The "New York Times" on a September 11 Commission conclusion:

"A report of a clandestine meeting in Prague between Mohammed Atta and an Iraqi intelligence officer first surfaced shortly after the Sept. 11 attacks. And even though serious doubt was cast on the report, it was repeatedly cited by some Bush administration officials and others as evidence of a link between Al Qaeda and Iraq.

"But on Wednesday, the Sept. 11 commission said its investigation had found that the meeting never took place.

"In its report on the Sept. 11 plot, the commission staff disclosed for the first time F.B.I. evidence that strongly suggested that Mr. Atta was in the United States at the time of the supposed Prague meeting.

"The report cited a photograph taken by a bank surveillance camera in Virginia showing Mr. Atta withdrawing money on April 4, 2001, a few days before the supposed Prague meeting on April 9, and records showing his cell phone was used on April 6, 9, 10 and 11 in Florida."
There are a few small problems with that:

1) how is Atta's withdrawing money from an ATM on April 4 the evidence that he was still in the US five days later, on April 9?

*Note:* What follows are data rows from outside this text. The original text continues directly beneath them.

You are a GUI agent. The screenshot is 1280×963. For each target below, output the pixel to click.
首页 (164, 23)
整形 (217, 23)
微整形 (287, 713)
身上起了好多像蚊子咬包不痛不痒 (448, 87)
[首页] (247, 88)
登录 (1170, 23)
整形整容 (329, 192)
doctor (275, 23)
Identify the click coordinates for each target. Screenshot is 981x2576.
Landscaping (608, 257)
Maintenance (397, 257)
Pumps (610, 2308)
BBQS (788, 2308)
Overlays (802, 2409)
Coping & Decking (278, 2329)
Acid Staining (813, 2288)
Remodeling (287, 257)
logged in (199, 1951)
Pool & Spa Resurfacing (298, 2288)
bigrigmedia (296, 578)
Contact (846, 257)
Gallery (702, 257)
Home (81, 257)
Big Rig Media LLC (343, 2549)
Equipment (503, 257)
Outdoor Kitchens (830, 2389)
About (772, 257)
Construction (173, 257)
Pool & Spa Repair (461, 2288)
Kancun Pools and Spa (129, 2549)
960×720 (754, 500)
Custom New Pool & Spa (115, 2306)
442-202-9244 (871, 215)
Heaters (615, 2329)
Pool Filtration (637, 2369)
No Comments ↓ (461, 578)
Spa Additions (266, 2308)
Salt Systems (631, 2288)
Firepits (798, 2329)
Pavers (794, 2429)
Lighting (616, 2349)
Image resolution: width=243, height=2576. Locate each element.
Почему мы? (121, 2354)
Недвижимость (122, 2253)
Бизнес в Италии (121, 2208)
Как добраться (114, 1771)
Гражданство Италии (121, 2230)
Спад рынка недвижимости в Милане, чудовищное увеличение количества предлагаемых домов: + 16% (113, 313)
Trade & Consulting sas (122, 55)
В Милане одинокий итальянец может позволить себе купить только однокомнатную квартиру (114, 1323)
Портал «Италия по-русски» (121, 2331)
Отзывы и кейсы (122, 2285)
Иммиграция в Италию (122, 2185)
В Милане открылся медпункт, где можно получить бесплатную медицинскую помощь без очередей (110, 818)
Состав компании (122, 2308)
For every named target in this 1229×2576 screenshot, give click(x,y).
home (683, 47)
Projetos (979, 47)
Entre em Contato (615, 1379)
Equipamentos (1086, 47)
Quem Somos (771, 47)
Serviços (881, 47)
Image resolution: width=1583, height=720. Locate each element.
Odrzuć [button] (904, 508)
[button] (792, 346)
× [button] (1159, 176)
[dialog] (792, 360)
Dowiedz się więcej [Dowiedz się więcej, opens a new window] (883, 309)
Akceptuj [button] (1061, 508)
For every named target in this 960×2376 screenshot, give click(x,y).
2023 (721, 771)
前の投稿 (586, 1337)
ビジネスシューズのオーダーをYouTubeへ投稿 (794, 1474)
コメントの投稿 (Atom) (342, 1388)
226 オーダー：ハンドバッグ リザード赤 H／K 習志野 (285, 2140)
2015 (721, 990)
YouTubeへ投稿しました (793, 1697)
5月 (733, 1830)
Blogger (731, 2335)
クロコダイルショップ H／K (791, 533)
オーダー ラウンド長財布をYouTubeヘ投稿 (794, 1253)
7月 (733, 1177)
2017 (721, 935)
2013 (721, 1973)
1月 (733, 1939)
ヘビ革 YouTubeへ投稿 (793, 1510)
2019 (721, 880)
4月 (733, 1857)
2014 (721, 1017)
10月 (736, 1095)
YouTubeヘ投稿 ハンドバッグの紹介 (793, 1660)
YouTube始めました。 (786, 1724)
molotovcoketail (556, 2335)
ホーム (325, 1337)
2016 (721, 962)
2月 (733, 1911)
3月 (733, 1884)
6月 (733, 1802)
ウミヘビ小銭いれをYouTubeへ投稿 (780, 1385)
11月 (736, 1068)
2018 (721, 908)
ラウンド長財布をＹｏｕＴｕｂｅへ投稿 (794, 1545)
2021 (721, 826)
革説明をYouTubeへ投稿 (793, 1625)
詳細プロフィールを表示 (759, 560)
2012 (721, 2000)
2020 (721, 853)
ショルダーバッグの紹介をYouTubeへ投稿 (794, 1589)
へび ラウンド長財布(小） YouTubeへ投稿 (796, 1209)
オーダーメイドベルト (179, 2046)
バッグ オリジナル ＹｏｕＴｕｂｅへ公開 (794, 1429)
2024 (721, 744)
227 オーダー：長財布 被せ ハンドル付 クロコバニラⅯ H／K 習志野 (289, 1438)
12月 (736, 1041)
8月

2) the phone records show his cell phone was used in Florida - unfortunately they don't show who actually used the phone. When he withdrew money on April 4, Atta was traveling with his roommate, Marwan Al-Shehhi. How can authorities be sure that Atta didn't leave his cell phone with Al-Shehhi or another associate?

None of it is really new stuff - you can read about it here and here. By the way, contrary to Western media reports in early 2002, the Czech authorities never officially backed down on their claim that the Prague meeting took place.